# Directions
Determine the number of lines in the data that include the word "plus", and write only that number.

[Stored records]

* * * * * * *

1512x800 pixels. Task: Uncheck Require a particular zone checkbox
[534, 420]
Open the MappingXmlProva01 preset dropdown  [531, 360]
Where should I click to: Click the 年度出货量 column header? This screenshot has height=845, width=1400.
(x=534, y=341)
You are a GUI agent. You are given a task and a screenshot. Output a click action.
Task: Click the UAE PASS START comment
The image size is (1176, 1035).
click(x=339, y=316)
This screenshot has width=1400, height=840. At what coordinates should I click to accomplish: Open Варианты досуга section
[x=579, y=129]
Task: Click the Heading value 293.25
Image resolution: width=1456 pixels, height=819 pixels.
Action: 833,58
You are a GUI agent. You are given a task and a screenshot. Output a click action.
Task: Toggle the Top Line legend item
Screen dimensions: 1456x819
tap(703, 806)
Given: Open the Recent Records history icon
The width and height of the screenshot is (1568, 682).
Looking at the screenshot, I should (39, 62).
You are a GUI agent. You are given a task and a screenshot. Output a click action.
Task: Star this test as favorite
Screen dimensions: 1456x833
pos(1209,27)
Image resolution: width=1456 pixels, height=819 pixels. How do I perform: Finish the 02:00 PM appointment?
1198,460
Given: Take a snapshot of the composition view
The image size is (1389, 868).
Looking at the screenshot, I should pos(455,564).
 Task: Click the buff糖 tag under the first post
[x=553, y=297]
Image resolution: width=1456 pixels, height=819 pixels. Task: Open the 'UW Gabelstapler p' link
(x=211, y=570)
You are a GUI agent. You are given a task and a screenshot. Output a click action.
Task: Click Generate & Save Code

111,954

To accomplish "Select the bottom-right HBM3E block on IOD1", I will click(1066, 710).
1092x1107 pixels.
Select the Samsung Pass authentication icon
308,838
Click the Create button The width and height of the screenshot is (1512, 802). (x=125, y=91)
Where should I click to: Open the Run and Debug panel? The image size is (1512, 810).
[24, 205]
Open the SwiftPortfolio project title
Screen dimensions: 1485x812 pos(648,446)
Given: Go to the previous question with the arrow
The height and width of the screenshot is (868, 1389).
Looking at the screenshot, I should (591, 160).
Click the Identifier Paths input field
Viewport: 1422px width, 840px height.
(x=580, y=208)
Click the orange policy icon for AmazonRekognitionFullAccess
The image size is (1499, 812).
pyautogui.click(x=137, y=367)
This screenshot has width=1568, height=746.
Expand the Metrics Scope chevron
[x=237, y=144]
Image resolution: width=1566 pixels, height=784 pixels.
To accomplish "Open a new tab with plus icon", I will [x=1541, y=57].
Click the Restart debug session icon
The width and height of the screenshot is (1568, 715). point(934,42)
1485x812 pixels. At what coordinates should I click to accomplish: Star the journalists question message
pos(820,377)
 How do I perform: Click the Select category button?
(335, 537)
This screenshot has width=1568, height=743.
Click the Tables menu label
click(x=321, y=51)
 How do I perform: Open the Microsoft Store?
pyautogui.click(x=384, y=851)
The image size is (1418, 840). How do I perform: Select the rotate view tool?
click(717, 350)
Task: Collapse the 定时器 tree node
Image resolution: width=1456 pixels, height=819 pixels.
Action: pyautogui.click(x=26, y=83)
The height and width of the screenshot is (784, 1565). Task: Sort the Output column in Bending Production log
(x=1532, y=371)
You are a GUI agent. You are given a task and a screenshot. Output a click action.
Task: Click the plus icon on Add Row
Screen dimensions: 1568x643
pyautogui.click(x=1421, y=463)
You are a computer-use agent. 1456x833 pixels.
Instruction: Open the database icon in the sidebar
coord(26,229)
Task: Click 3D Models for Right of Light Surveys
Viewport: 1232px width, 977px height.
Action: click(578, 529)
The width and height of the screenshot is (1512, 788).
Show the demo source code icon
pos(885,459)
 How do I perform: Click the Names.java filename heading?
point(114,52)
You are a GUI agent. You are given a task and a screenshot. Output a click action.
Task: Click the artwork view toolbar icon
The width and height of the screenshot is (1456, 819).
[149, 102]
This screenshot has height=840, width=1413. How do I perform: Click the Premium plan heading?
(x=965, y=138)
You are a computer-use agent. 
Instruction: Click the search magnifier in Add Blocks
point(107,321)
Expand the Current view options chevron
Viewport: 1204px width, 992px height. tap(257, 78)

* * * * * * *

# Answer for this exercise
2